Mohon tunggu...
KOMENTAR
Money Pilihan

Mari Melihat Kasus Ari Askhara dengan Proporsional

12 Desember 2019   12:24 Diperbarui: 12 Desember 2019   12:45 1460 2
Nama I Gusti Ngurah Askhara Danadiputra atau lebih dikenal dengan panggilan Ari Askhara sedang hit-hitsnya, setelah Menteri BUMN, Erick Thohir membuka kasus motor Harley Davidson dan sepeda Brompton yang di bawa oleh pesawat Garuda baru dari Paris, Perancis.

Erick menyebut motor Harley Davidson yang disebut dibawa secara ilegal ini milik AA. Erick memang tak menyebut nama lengkap. Hanya inisial. Tapi, publik plus media langsung mengarahkan telunjuk, AA yang disebut Erick adalah Ari Askhara, Direktur Utama Garuda Indonesia. Dan, sebelum Erick mengumumkan itu, beberapa media memberitakan daftar penumpang yang naik pesawat Garuda pembawa Harley tersebut.

Dalam kesempatan itu Erick juga menegaskan, akan mencopot direksi yang terlibat dalam kasus Harley dan sepeda Brompton. Termasuk Direktur Utamanya. Sembari Erick menyarankan yang hendak dicopot sebaiknya mengundurkan diri, ketimbang diberhentikan.

Sejak saat itulah, Ari Askhara dihakimi. Segala tetek bengek menyangkut Ari Askhara dikuliti beberapa media. Tak hanya oleh media mainstream. Di media sosial Ari Askhara juga dihajar. Ari Askhara pun bak pesakitan yang divonis pasti bersalah tanpa ada ketuk palu putusan.

Ari Askhara, mungkin salah. Tapi menghakiminya dengan informasi yang masih sumir, apalagi berbau gosip dan fitnah, rasanya tak adil juga. Nyaris tak ada ruang bagi Ari Askhara membela diri. Atau sekedar mengklarifikasi. Ia kadung digebuk ramai-ramai.

Jika memang nanti dia bersalah. Ia pastinya harus mempertanggungjawabkan tindakannya. Tapi menghakimi secara sepihak tak adil juga rasanya. Bagaimana pun, Ari punya andil dan peran memperbaiki kondisi Garuda yang selama ini selalu limbung bahkan hampir kolaps.

Yang miris, urusan pribadi Ari pun diumbar sedemikian rupa. Dijadikan alat untuk menggebuk. Bahkan, berbau gosip sekali pun. Sepertinya, budaya menghakimi tanpa lebih dulu mengklarifikasi sudah jadi hal yang biasa. Media sosial jadi alat efektif untuk menghancurkan seseorang. Tak peduli, dengan  fitnah atau gosip.

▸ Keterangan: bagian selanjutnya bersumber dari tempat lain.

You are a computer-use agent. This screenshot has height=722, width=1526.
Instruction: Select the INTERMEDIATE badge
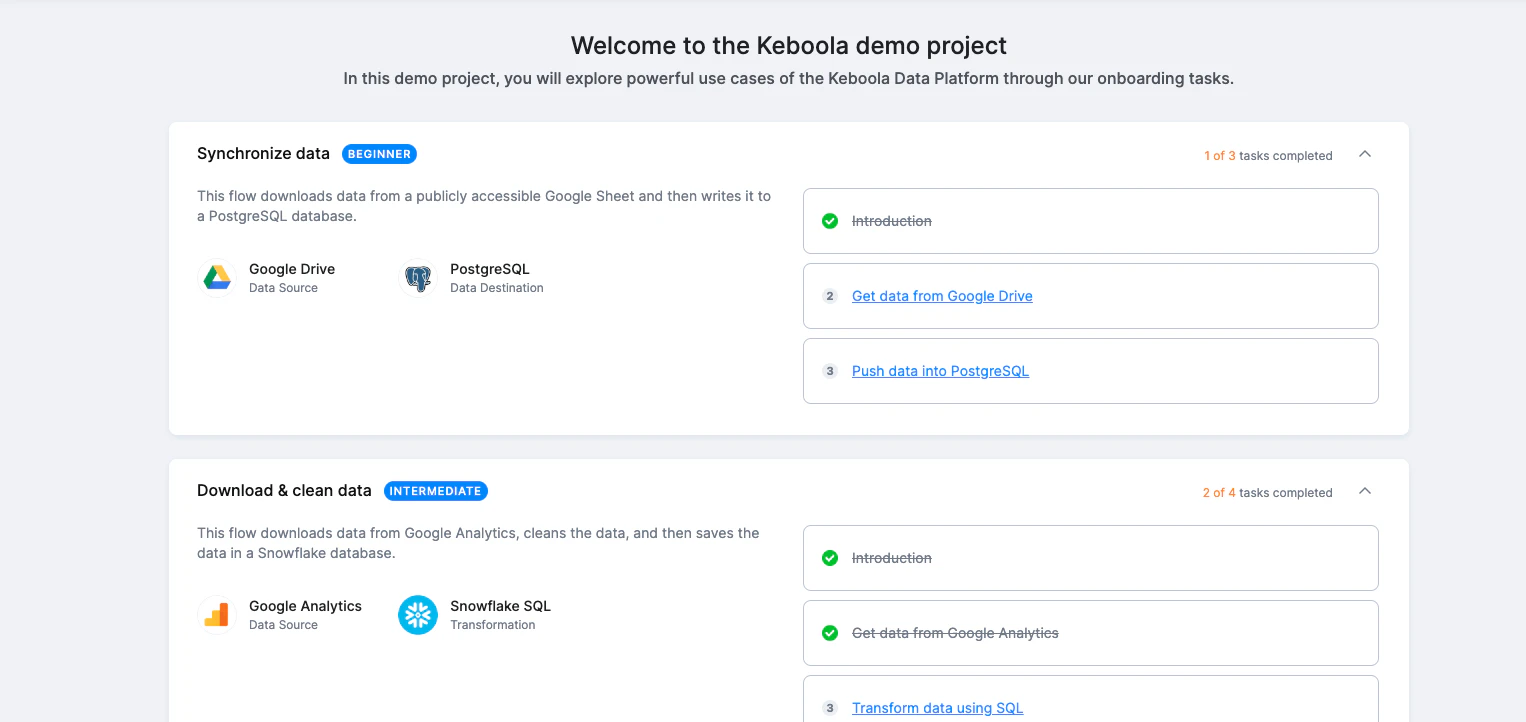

Lebih miris lagi, informasi berbau gosip bahkan juga mungkin fitnah yang diumbar oleh akun tak jelas di media sosial di sambar oleh media mainstream. Lebih ironis lagi, tanpa ada keberimbangan. Tanpa ada cek dan ricek. Yang penting bombastis. Dan sedang hot. Kalau begitu, apa bedanya media mainstream dengan koran kuning yang hanya umbar sensasi.

Padahal yang publik inginkan sebuah informasi yang bernas. Informasi yang berimbang. Dua pihak diberi porsi seimbang. Bukan satu pihak diberi panggung. Satu pihak lainnya disudutkan.  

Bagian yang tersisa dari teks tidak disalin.